Les nombres sont utilisés dans la loterie royale installée en 1758 et entraîne des méthodes secrètes pour gagner, l’utilisation des songes et des prières « instruisez moi des nombres que je dois prendre pour gagner (Collin de Plancy). La numérologie, les fantaisie cabalistiques, la loterie, la supercherie, les méthodes secrètes n’ont rien à voir avec les nombres et la cabale qui découle d’une intense réflexion. Pour citer Grad dans « pour comprendre les nombres et la cabale », il faudrait posséder la langue hébraïque, ce que des courants cabalistiques contestent, mais surtout se placer dans une perspective de structure et d’articulation onto-numérale. Le nombre n’est pas un chiffre. Il faut pénétrer un climat mental particulier, qu’un rejet ne peut même pas envisager.

Il faut un rapport singulier entre le sujet et l’objet étranger à la mentalité occidentale. Dire que « trois n’est pas la dualité » sans autre affirmation que de dire cela n’est pas, n’est pas dans l’optique du cabaliste qui expliquera pourquoi la question, face à ce qui semble une inconvenance, puis pourquoi cela est ou pourquoi cela n’est pas. Pouvez-vous d’ailleurs simplement en lisant rétorquer à « cela n’est pas la dualité ».

La cabale c’est recevoir, accueillir, analyser et chercher à comprendre l’incompréhensible.
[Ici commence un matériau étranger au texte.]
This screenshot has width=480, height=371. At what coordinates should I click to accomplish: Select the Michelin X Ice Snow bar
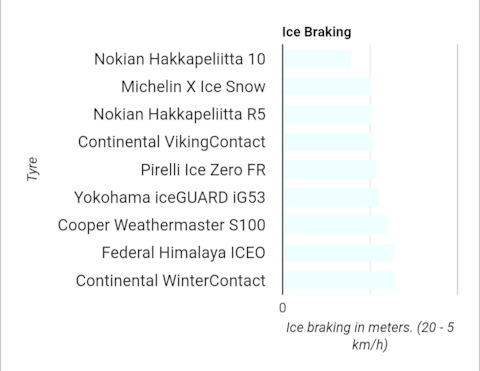tap(328, 87)
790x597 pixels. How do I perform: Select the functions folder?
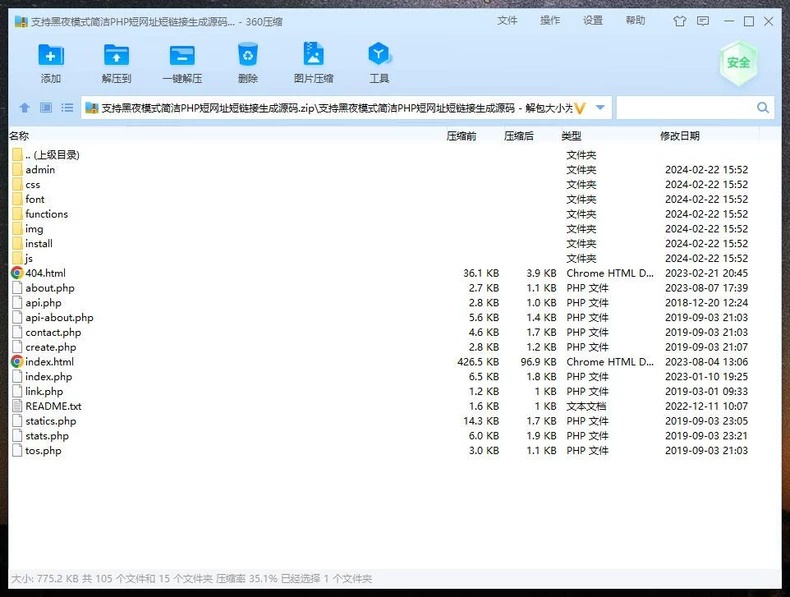pos(46,214)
Le nombre est la structure d’accueil de cette réception à travers l’intelligence qui parle en symbole pour découvrir la réalité ontologique. Ce n’est pas seulement dire, mais c’est le dire qui fait pour permettre la connaissance. Ainsi selon Grad, le kabbaliste ne cherche pas la vérité discursive, il fait le devenir et participe au devenir.

C’est alors un art de penser et un mode de vie spirituel. Rien à voir avec la raison rationalisante, ni avec le scientifique qui exerce son métier, son intelligence et sa raison et chez lui enfile ses pantoufles avec un soupir de soulagement « Quelle journée ! ». Les nombres cabalistiques entraînent donc une volonté humaine de présence et de continuité sous forme d’un courant qui se vit au jour le jour, au fil des heures.

Et si certains cabalistes sont devenus des Maîtres porteurs de Sagesse, c’est qu’ils ont vécu par l’intensité de leurs méthodes la vie cabalistique dans la réalité quotidienne. Ce n’est peut-être pas dans notre démarche qui vise à s’intéresser à des processus intellectuels et généraux, face à des êtres qui ont élaboré une science de l’Etre pour être vécue. Il n’est donc pas étonnant que les grands cabalistes furent des Maîtres entraînant dans leur sillage des Ecoles et des disciples, ou des moines et des érudits consacrés à l’étude.